**To do:**
Find each abbreviation that appears in parentheses in the text below about lawyers and Procurement, and list them.

**Document text:**
Everyone hates lawyers, unless, of course, we’re talking about their lawyers working for them doing exactly what they want and succeeding. In your organization, the lawyers work for the Chief Consul who works for the CEO and orders his organization to do what he feels the CEO wants him to do, even if it is not what anyone else in the entire organization wants him to do. So if the CEO has mandated the Chief Consul to get a standard legal template in place for all direct materials contracts, that’s what the legal team is going to try and do (even if half of the clauses are irrelevant to half of the categories or are so onerous that no supplier worth it’s weight in salt would ever, ever sign). If the CEO orders the Chief Consul to make sure the organization doesn’t get mud in its eye due to child labour in the supply chain like the competition did, you can bet the Chief Consul is going to order an operational review of each and every supplier you do business with and their suppliers and so on. And while neither of these are bad things, the Chief Consul and the legal team could get dangerous tunnel vision and make Procurement’s life very, very miserable in the process.

But it’s not just tunnel vision and insistence on onerous clauses or unnecessary deep supply chain reviews (on suppliers you already vetted over the last two years, a vetting process which included surprise audits) that’s the problem, it’s their definition of what a good contract management system is. If you’re a leading Procurement organization, chances are you’ve noticed the similarity between a good Category Management Process and Contract Lifecyle Management (CLM) and are looking to obtain a good CLM or Strategic Sourcing (SS) / Supply to Contract (S2C), or Supplier Relationship Management (SRM) solution with strong contract management capabilities. However, the minute you mention you want a solution which either has “contract” in the title or “contract X” as a significant module, Legal is going to insist that “Contracts” are their domain and they need to be the solution owner of the “contract” solution.

**Data entries:**
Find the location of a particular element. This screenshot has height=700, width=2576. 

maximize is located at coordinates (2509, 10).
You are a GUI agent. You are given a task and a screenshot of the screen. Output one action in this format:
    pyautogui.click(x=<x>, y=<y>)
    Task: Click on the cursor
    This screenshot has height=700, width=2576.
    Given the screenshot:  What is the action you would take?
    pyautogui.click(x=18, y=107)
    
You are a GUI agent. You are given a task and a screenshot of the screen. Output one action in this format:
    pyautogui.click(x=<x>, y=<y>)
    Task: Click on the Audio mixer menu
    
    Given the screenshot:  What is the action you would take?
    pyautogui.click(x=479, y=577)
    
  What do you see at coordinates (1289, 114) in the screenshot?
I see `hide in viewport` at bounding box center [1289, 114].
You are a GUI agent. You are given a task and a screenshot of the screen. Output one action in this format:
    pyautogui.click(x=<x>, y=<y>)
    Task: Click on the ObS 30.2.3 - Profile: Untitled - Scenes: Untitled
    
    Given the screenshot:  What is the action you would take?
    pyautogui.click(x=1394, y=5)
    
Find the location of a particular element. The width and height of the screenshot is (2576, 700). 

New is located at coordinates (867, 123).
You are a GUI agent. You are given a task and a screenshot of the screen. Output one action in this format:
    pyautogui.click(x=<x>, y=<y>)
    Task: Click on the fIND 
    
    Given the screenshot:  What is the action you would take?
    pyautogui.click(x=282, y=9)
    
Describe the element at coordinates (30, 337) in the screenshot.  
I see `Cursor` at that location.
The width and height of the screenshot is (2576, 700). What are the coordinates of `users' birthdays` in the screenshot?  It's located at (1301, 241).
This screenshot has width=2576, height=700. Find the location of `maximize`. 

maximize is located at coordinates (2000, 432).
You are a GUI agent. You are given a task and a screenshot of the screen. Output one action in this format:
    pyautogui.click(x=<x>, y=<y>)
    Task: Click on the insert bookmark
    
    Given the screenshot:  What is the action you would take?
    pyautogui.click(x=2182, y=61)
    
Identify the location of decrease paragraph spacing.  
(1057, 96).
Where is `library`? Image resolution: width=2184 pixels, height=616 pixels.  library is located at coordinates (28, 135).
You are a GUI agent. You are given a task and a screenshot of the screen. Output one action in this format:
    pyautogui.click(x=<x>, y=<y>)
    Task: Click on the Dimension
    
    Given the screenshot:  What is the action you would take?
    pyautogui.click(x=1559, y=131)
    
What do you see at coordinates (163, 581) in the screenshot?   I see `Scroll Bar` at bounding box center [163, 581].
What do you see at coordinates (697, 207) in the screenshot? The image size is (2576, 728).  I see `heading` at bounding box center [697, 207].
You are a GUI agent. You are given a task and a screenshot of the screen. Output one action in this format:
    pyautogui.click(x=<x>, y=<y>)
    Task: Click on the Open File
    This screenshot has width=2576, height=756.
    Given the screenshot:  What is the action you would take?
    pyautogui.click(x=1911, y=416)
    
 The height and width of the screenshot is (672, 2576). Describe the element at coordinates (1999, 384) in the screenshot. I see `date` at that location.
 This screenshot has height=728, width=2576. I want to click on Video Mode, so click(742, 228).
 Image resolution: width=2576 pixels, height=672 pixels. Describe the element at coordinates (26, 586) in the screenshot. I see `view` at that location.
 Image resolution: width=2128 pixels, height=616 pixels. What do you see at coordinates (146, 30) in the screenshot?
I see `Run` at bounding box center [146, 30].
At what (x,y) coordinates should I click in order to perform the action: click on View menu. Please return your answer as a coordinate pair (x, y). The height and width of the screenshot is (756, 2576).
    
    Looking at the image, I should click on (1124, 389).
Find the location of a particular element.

**Solved problem:**
CLM, SS, S2C, SRM